Suicide remains a tragic and dreadful act, but its prevention will be hindered, and the age-old stigma against it will remain, unless we can begin to understand that the vast majority of those who do away with themselves do not do it because of any frailty, and rarely out of impulse, but because they are in the grip of an illness that causes almost unimaginable pain. It is important to try to grasp the nature of this pain.

In the winter of 1985-86, I committed myself to a mental hospital because the pain of the depression from which I had suffered for more than five months had become intolerable. I never attempted suicide, but the possibility had become more real and the desire more greedy as each wintry day passed and the illness became more smotheringly intense.
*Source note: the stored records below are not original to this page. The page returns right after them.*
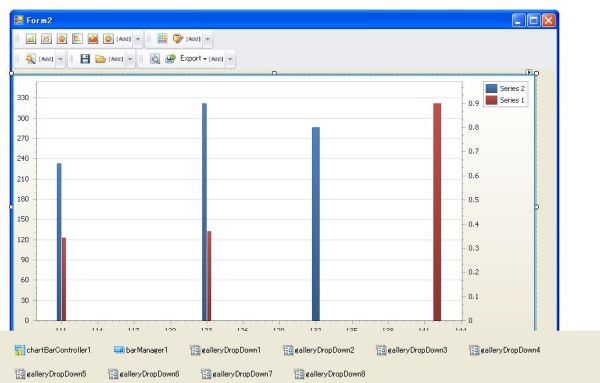Launch the chart wizard wand icon
The height and width of the screenshot is (383, 600).
click(x=30, y=59)
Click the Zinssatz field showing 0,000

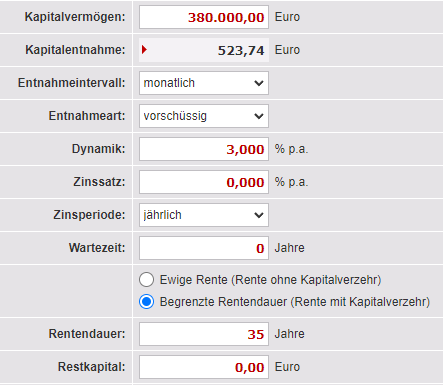(204, 182)
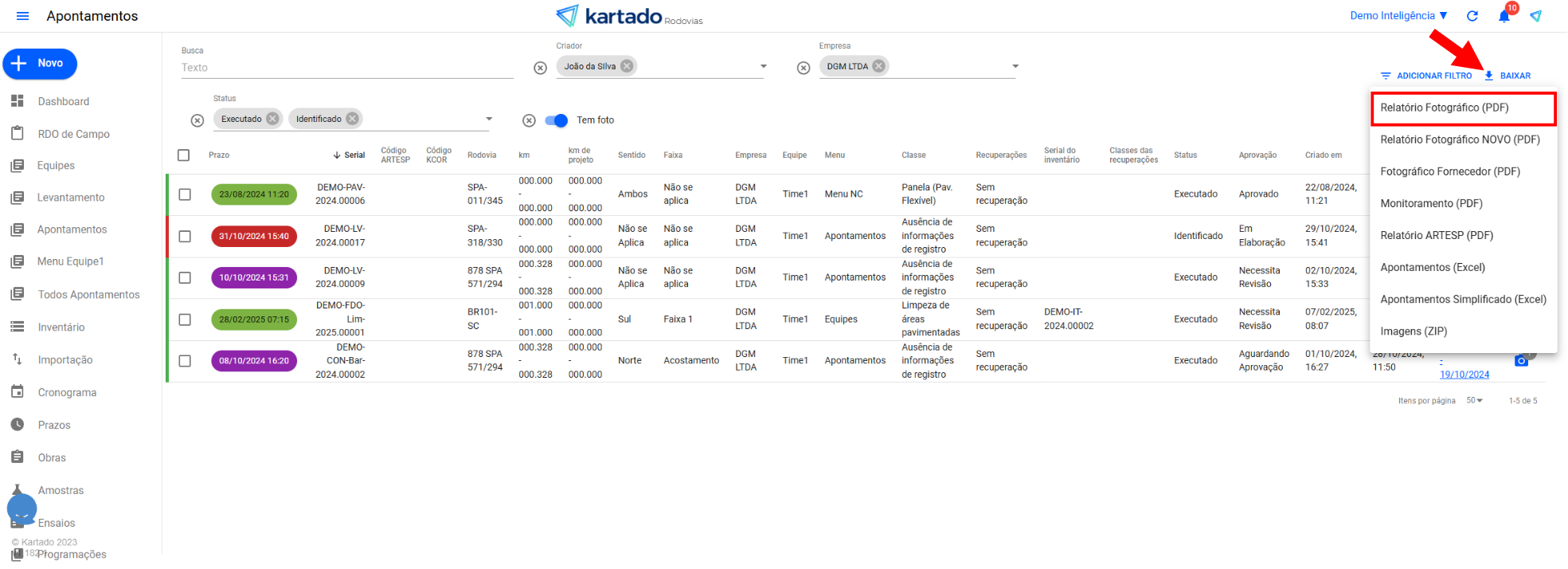Expand the Status filter dropdown
Viewport: 1568px width, 569px height.
pos(489,119)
What had begun that summer as an off-and-on malaise and a vague, spooky restlessness had gained gradual momentum until my nights were without sleep and my days were pervaded by a gray drizzle of unrelenting horror. This horror is virtually indescribable since it bears no relation to normal experience.

In depression, a kind of biochemical meltdown, it is the brain as well as the mind that becomes ill — as ill as any other besieged organ. The sick brain plays evil tricks on its inhabiting spirit. Slowly overwhelmed by the struggle, the intellect blurs into stupidity. All capacity for pleasure disappears. The smallest commonplace of domestic life, so amiable to the healthy mind, lacerates like a blade.

Thus, mysteriously, in ways difficult to accept by those who have never suffered it, depression comes to resemble physical anguish. Most physical distress yields to some analgesia — not so depression. Psychotherapy is of little use to the profoundly depressed, and antidepressants are, to put it generously, unreliable. Even the soothing balm of sleep usually disappears. And so, because there is no respite at all, it is entirely natural that the victim begins to think ceaselessly of oblivion.